Korah was the richest man who ever lived — and his wealth destroyed him. The Midrash (rabbinic interpretive commentary) teaches that three hundred mules were needed just to carry the keys to his treasure houses. Not the treasure itself — merely the keys. Each key opened a different vault, and each vault contained riches beyond imagination.
Where did this wealth come from? From Joseph. When Joseph was viceroy of Egypt, he built three great towers to store the grain that would sustain the world during the seven years of famine. Korah discovered one of these towers and claimed its contents. The second was found centuries later by the Roman emperor Antoninus. The third, the Midrash says, is reserved for the Messiah — hidden somewhere in the earth, waiting for the end of days.
Korah's children, ironically, had nothing. The father who possessed more gold than any human being could spend in a thousand lifetimes left his own offspring in poverty. His wealth was a curse, not a blessing — a magnetic force that attracted greed and destroyed everything it touched.
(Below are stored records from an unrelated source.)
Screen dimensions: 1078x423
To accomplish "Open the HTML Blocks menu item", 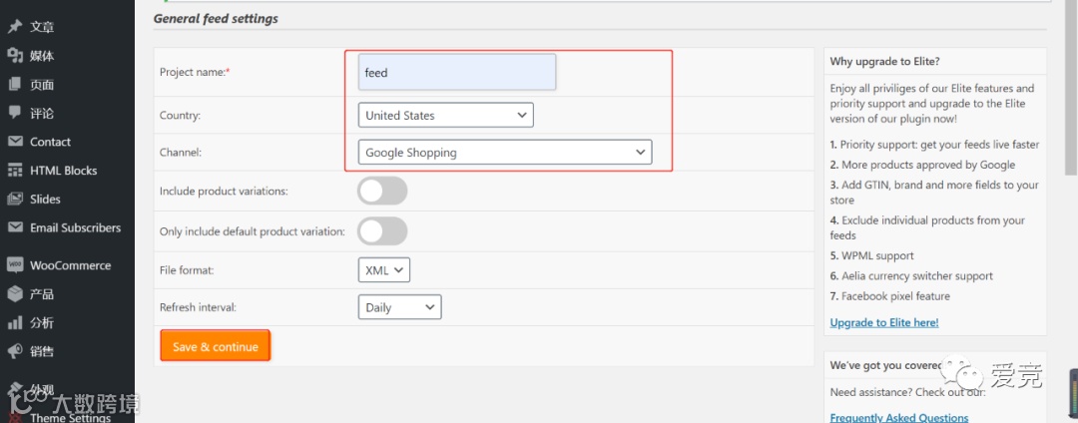I will 63,171.
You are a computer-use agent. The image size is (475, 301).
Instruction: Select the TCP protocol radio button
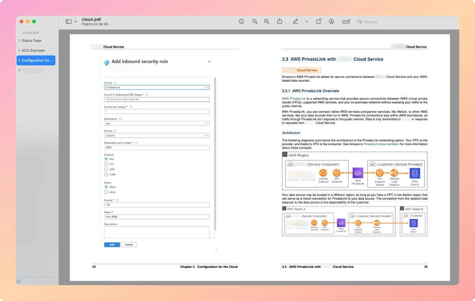[106, 164]
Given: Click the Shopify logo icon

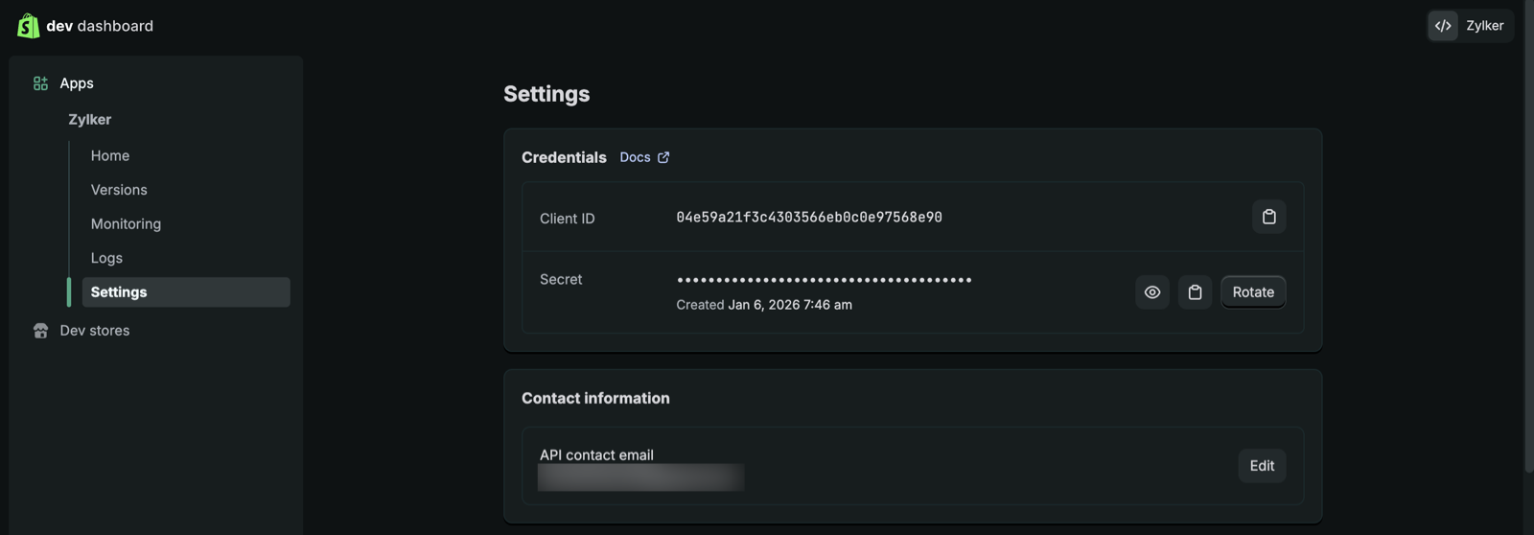Looking at the screenshot, I should click(28, 26).
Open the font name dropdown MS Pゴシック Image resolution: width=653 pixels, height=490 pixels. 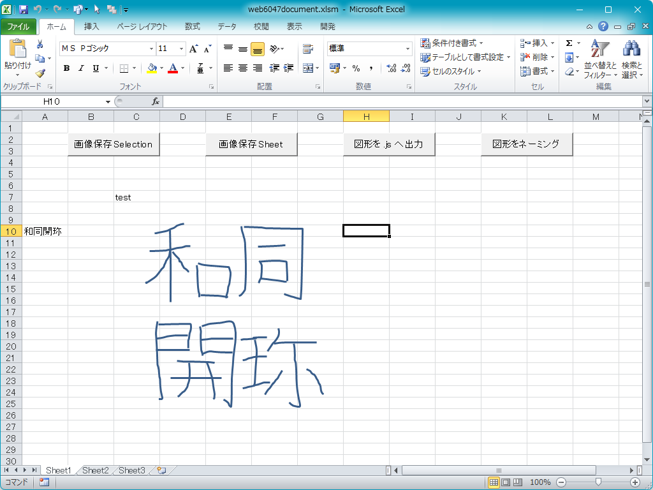151,49
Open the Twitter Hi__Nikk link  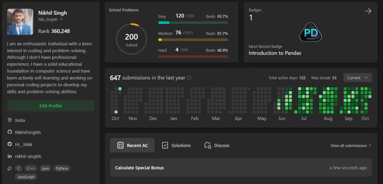(x=23, y=144)
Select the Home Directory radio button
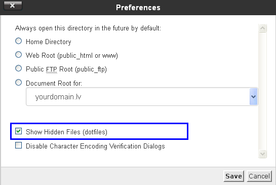The height and width of the screenshot is (185, 276). [18, 41]
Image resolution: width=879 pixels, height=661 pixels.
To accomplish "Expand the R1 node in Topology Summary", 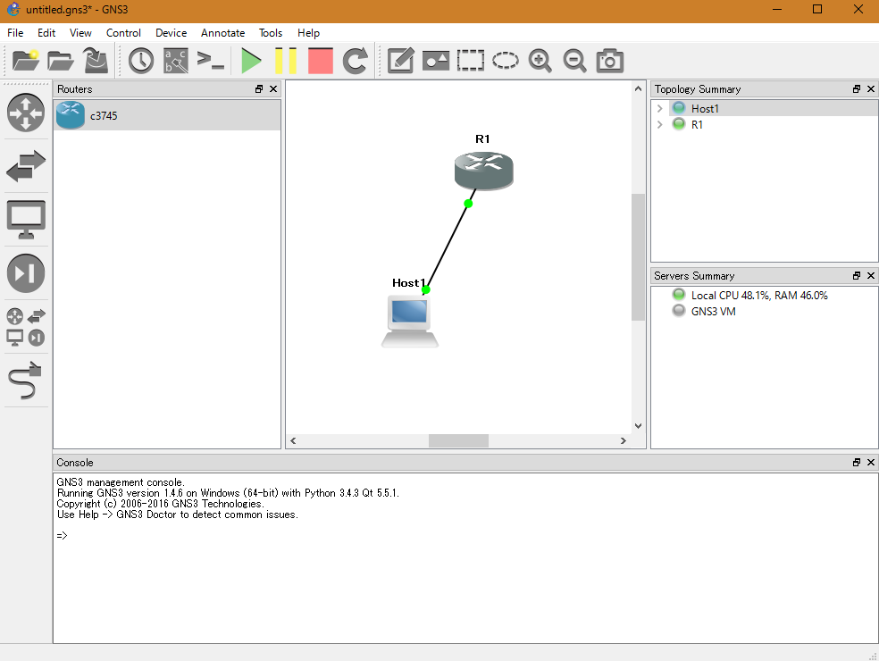I will (660, 124).
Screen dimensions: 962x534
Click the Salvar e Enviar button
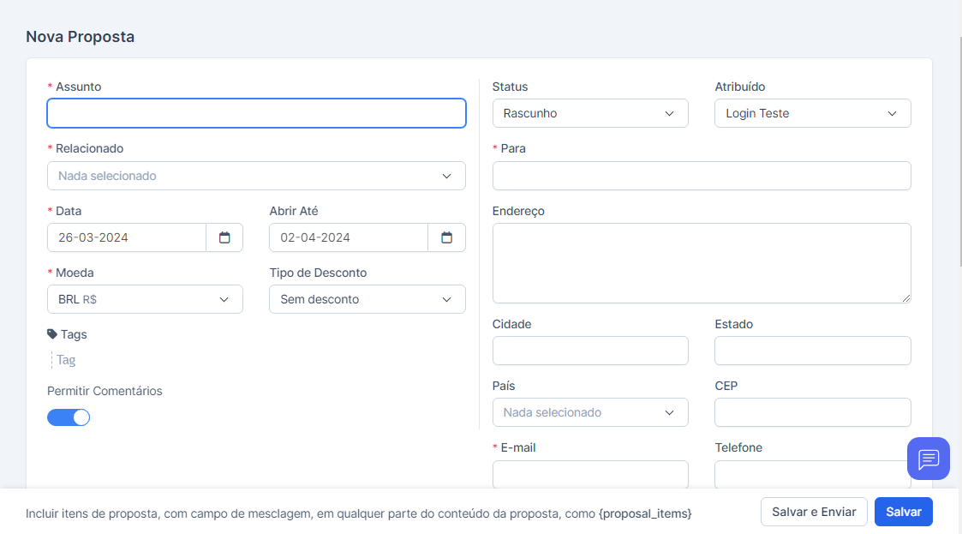(814, 512)
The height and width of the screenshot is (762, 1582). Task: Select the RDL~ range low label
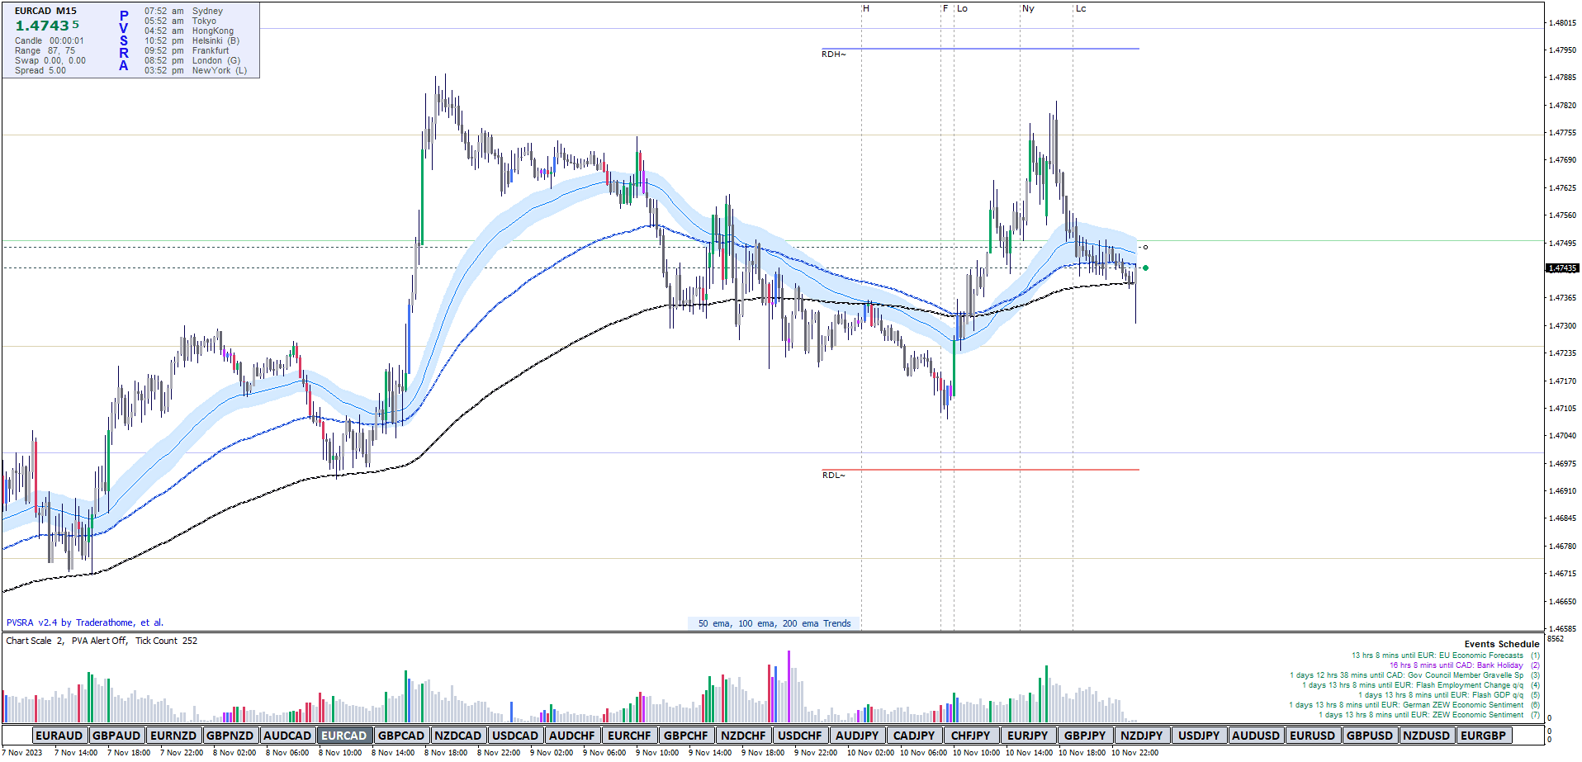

The dispute between Korah and Moses was, at its root, about this wealth. Korah used the strict letter of the priestly law to challenge Moses and Aaron: "If a widow has only one lamb, must she really give a portion to the priests?" He framed the priesthood as exploitation, the tithes as theft. His argument resonated because he had the money to make it heard.
His punishment was absolute. The earth opened and swallowed him alive — the man who had stored his treasure in the earth was consumed by it. Pride built on wealth, the sages taught, has no foundation. The ground itself will reject it.